→ LESETEXT:
━━━━━━━━

Mozart spürte dies sofort, als er 1777 nach Mannheim kam und entwarf dort 1778 ein Konzert für Klavier, Violine und Orchester, KV 315f, im Stile der Sinfonia concertante. Es blieb jedoch ebenso unvollendet wie die für Paris geplante Concertante für vier Bläser und Orchester – das heute beliebte Werk in dieser Besetzung KV 297b ist wohl nur zum geringsten Teil von Mozart. Erst als dieser die großen Enttäuschungen der Reise hinter sich gelassen und wieder nach Salzburg zurückgekehrt war, wandte er sich erneut der Gattung zu. Nach einem dritten nicht ausgeführten Anlauf für Streichtrio und Orchester, KV 320e, entstand endlich im Sommer oder Frühherbst 1779 die Es-Dur Sinfonia concertante für Violine, Viola und Orchester.

━━━━━━━━

→ GESAMMELTE DATEN:
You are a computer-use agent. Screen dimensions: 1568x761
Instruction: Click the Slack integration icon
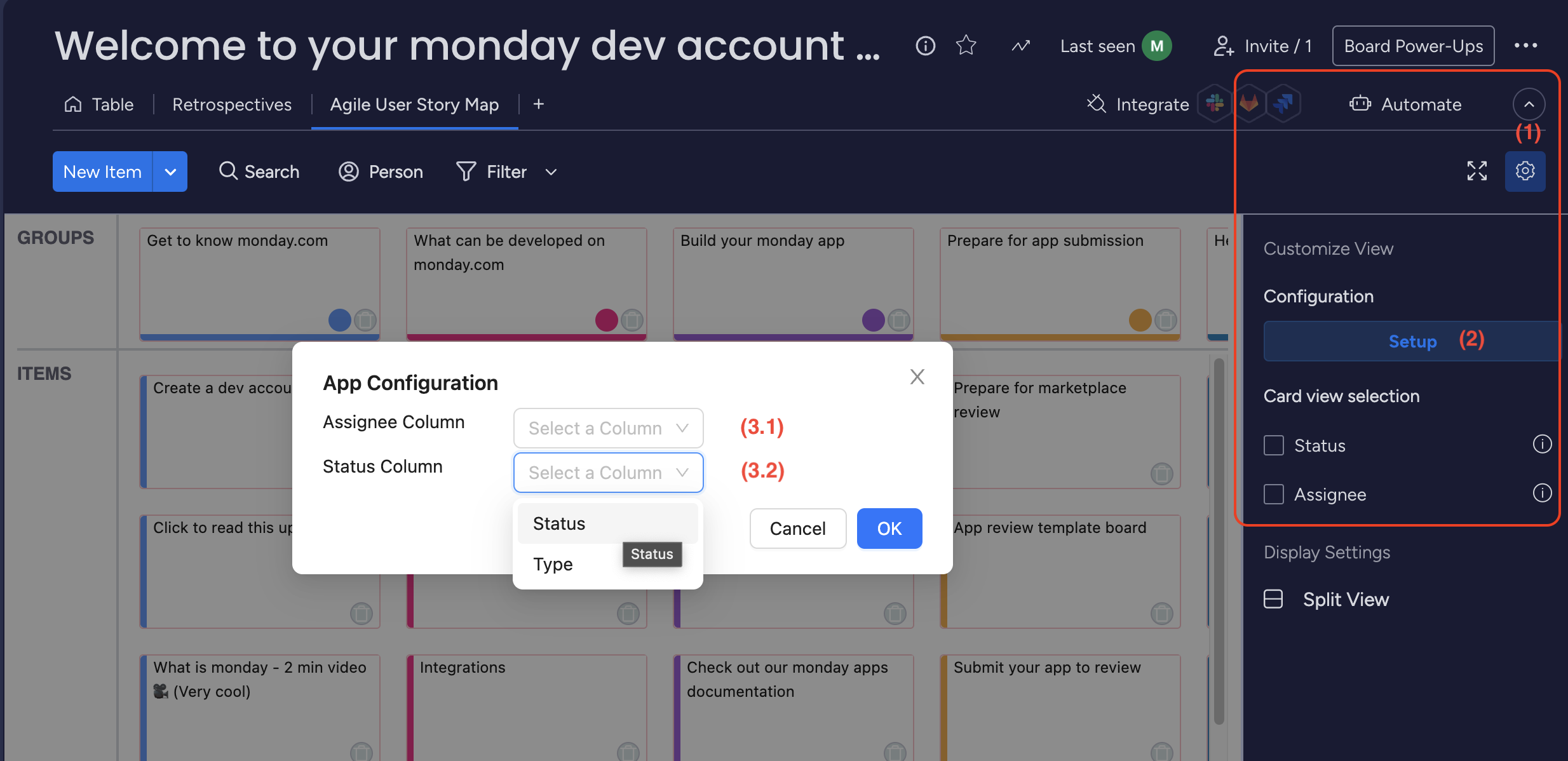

━━━━━━━━

→ AUFGABEN:
#1 Wann entstand laut dem Lesetext über Mozart die Es-Dur Sinfonia concertante für Violine, Viola und Orchester?
#2 Nimm den Lesetext über Mozart nach seinem letzten Satz wieder auf und schreibe ihn weiter.

→ LÖSUNGEN:
#1 Im Sommer oder Frühherbst 1779.

#2
Die Kombination dieser beiden Soloinstrumene war in Salzburg offenbar besonders beliebt, wie die vier Duos von Michael Haydn für Geige und Bratsche belegen, die Mozart durch seine eigenen beiden freundschaftlich komplettierte. Eine Besonderheit der Bratsche in KV 364 ist die Skordatur, d. h. Umstimmung der Saiten, die einen Halbton höher gestimmt werden sollen, wahrscheinlich, um dem Ton im Vergleich zur Violine und zum Orchester mehr Glanz zu verleihen. Zu den vielen Schönheiten des Werkes gehört andererseits gerade die Art, wie Mozart im Orchester auf die unterschiedlichen Soloinstrumente eingeht: bei gleichen Melodien wird die Bratsche von tiefen Streichern begleitet, die Violine von hohen ohne Baß. So wie sich die Soloinstrumente abwechseln, gibt es auch zwischen den Violinen und geteilten Bratschen des Orchesters einen subtilen Dialog, der sich zwischen den Bläserpaaren fortsetzt. Dies war Mozarts besonders feinsinnige Interpretation des Begriffs Sinfonia concertante.

nach www.kammermusikfuehrer.de/werke/1310


KV 364, Sinfonia concertante Es-Dur
Solisten: Martina Trumpp, Nazar Totovytskyi (Violine), Benjamin Beck, Kevin Treiber (Viola), Stanislas Kim, Felix Thiedemann (Cello)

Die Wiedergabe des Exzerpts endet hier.